EXERCISE INSTRUCTIONS:
Repeat only the lines below from the one containing "Task: Select the bar chart view icon" through the one containing "The image size is (242, 145).", inclusive, exactly as written.
INFORMATION PROVIDED below:
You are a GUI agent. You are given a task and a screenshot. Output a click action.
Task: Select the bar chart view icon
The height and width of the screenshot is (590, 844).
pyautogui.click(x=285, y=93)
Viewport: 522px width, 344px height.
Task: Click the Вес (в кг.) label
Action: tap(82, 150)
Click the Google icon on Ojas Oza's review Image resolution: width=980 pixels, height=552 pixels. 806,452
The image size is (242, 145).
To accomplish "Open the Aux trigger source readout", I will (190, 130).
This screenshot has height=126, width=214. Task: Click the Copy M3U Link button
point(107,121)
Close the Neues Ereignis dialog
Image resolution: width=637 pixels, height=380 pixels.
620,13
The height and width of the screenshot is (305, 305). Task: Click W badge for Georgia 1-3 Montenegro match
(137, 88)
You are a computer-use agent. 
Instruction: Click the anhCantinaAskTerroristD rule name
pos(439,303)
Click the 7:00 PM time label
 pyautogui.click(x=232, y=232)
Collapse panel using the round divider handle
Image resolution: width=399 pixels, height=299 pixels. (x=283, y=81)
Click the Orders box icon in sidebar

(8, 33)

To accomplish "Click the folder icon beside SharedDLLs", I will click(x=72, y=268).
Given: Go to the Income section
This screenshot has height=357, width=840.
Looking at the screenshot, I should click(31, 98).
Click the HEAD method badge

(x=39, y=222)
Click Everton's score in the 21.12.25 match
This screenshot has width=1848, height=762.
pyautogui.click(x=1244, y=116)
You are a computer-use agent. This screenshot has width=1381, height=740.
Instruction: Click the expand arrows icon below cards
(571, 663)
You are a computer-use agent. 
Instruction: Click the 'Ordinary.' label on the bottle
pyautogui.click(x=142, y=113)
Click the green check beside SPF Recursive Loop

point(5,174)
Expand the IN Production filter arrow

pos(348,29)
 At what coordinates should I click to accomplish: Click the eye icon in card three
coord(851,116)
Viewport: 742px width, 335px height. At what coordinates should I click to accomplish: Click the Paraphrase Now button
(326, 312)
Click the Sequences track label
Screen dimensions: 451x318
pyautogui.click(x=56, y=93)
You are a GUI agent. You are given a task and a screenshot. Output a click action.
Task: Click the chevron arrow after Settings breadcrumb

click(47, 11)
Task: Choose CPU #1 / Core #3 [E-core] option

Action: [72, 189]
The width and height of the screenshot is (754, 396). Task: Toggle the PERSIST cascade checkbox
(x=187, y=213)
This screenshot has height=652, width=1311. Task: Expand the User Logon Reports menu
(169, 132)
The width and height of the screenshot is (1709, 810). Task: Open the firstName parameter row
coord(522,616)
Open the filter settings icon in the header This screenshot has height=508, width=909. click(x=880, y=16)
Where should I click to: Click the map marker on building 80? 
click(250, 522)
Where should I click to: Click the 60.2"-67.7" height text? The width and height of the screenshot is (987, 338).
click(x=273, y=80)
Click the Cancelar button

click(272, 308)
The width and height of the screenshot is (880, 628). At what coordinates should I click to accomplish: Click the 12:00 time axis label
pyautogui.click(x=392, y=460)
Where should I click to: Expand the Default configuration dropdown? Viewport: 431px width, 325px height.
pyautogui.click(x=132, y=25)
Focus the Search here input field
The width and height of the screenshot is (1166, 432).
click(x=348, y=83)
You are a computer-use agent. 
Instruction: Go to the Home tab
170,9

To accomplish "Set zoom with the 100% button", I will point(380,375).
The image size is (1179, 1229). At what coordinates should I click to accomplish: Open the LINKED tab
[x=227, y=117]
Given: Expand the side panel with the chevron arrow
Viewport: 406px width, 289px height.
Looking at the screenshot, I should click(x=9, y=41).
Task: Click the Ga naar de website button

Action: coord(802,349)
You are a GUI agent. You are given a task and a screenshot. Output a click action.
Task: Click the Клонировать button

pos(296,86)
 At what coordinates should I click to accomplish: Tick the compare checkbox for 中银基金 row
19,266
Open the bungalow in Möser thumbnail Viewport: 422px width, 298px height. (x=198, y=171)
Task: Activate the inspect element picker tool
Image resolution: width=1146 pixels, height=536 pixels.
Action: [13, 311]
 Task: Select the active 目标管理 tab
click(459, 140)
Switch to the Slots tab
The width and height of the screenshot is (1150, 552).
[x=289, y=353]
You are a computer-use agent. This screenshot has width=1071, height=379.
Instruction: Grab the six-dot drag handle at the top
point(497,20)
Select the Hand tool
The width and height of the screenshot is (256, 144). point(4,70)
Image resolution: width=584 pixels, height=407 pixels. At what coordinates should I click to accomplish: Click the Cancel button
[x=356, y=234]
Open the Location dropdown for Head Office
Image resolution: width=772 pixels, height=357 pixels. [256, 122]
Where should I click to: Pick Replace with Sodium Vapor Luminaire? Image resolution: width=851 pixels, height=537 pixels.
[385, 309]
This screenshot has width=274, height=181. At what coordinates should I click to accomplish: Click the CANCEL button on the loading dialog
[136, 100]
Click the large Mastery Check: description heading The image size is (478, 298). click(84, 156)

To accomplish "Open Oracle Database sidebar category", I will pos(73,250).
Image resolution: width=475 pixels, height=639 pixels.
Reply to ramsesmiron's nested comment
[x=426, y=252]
End of INFORMATION PROVIDED.
REPLY TO THE TASK:
Task: Select the bar chart view icon
The height and width of the screenshot is (590, 844).
pyautogui.click(x=285, y=93)
Viewport: 522px width, 344px height.
Task: Click the Вес (в кг.) label
Action: tap(82, 150)
Click the Google icon on Ojas Oza's review Image resolution: width=980 pixels, height=552 pixels. 806,452
The image size is (242, 145).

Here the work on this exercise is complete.